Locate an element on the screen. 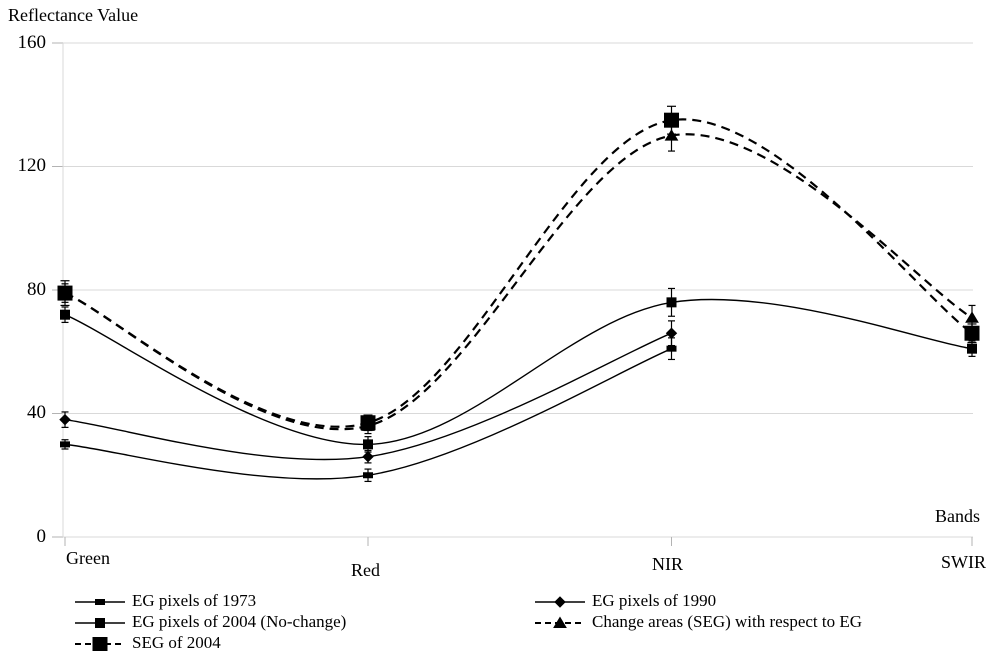  y-tick-label: 80 is located at coordinates (36, 290).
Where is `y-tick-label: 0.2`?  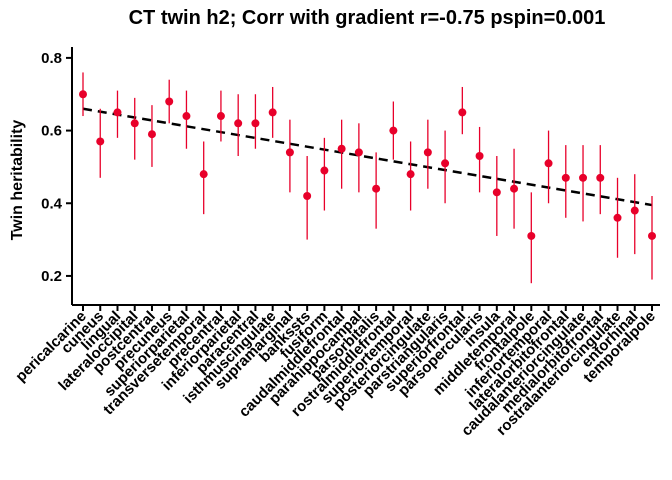 y-tick-label: 0.2 is located at coordinates (52, 276).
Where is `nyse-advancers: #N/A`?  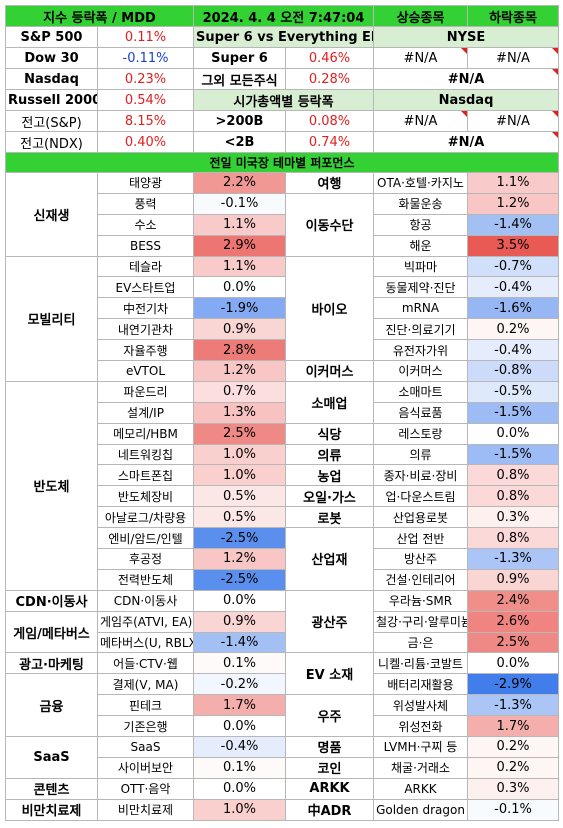 nyse-advancers: #N/A is located at coordinates (420, 58).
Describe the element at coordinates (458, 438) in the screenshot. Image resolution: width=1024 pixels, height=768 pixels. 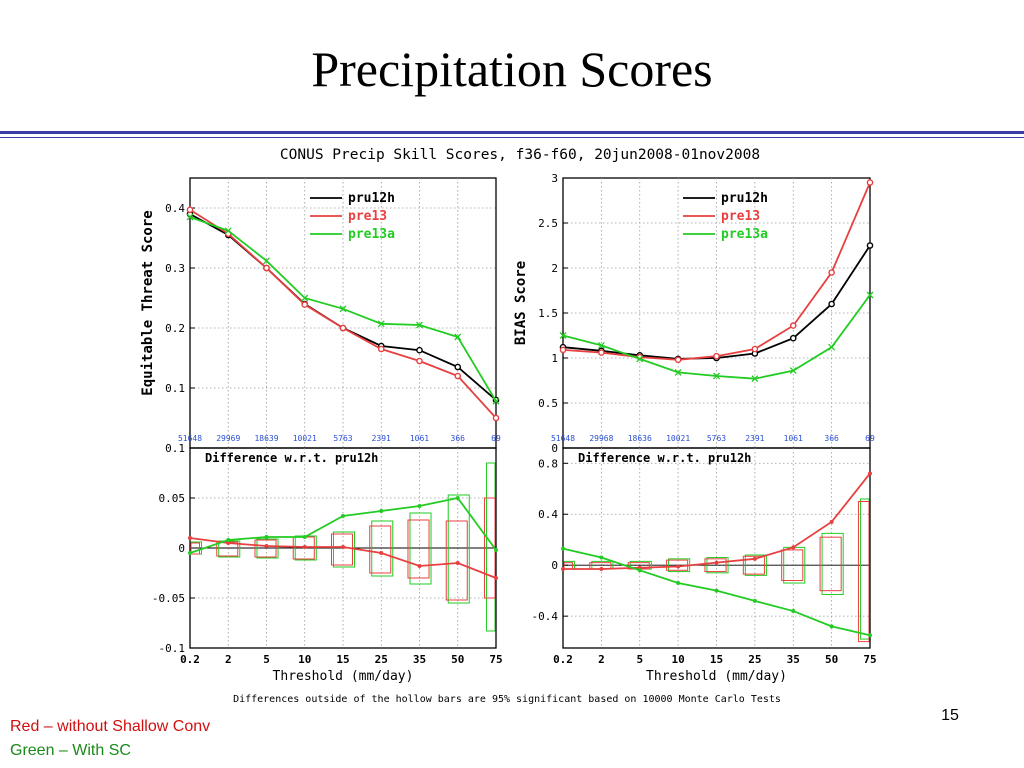
I see `ets-count-label: 366` at that location.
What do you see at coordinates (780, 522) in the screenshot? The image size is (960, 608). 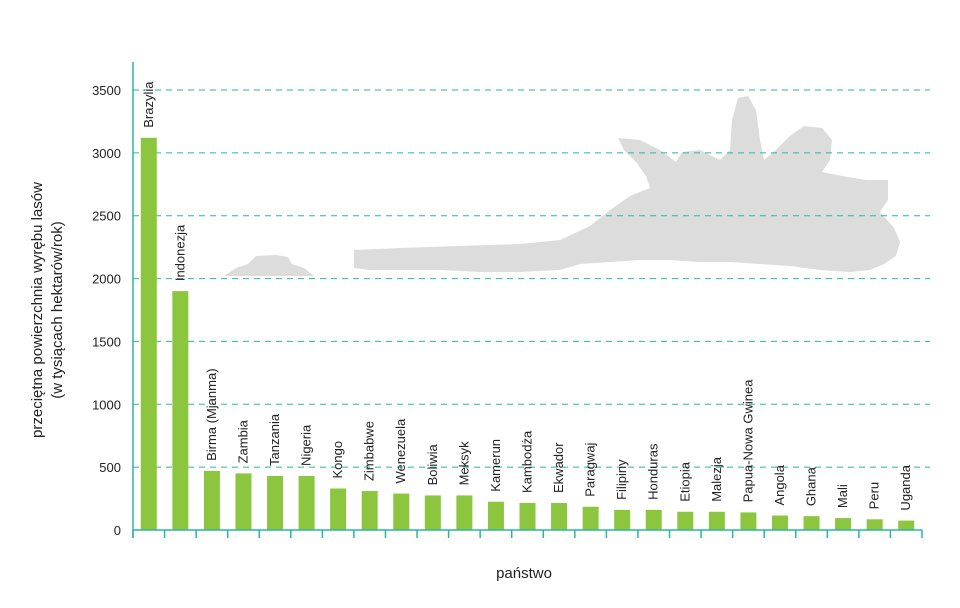 I see `bar-angola` at bounding box center [780, 522].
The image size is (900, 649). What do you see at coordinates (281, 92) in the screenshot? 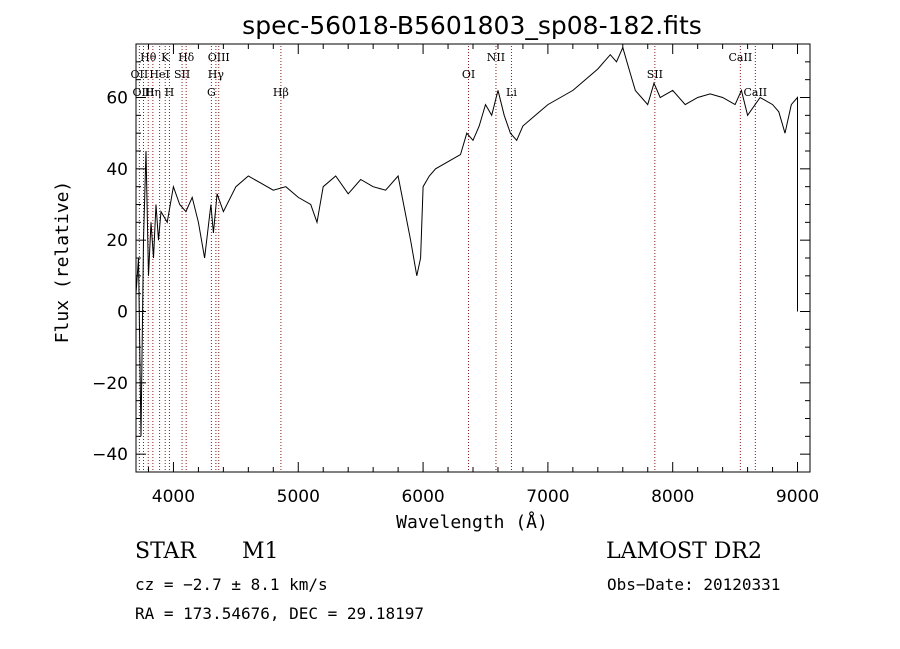
I see `spectral-line-label: Hβ` at bounding box center [281, 92].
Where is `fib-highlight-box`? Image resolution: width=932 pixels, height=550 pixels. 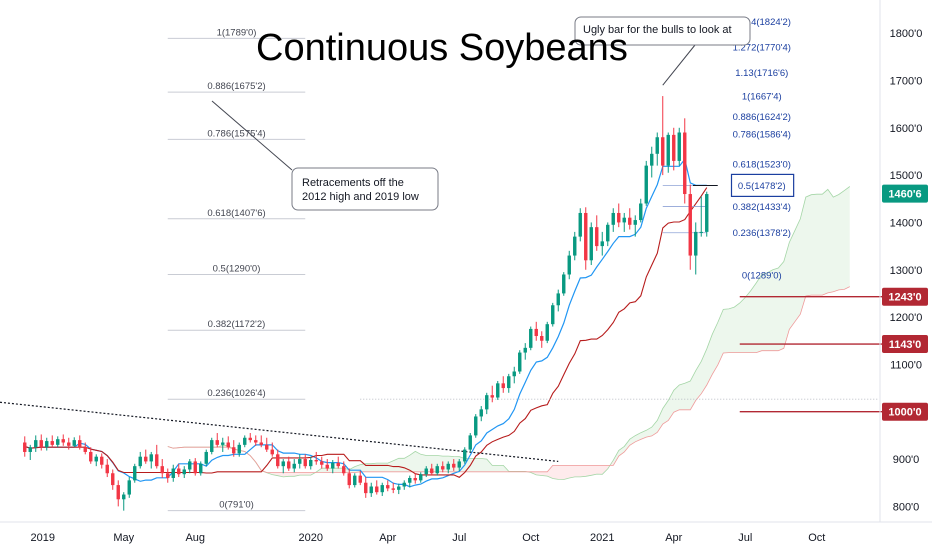 fib-highlight-box is located at coordinates (762, 185).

────

WHAT IS BEING ASKED:
Please put the material into a JSON list of strings, one string per line, starting with the line that contains "The image size is (900, 649)." and going on through the line that contains "center [281, 92].", with blank lines skipped. Leave the pictures out of the answer.

SOLVED EXERCISE:
[
  "The image size is (900, 649). What do you see at coordinates (281, 92) in the screenshot? ",
  "I see `spectral-line-label: Hβ` at bounding box center [281, 92]."
]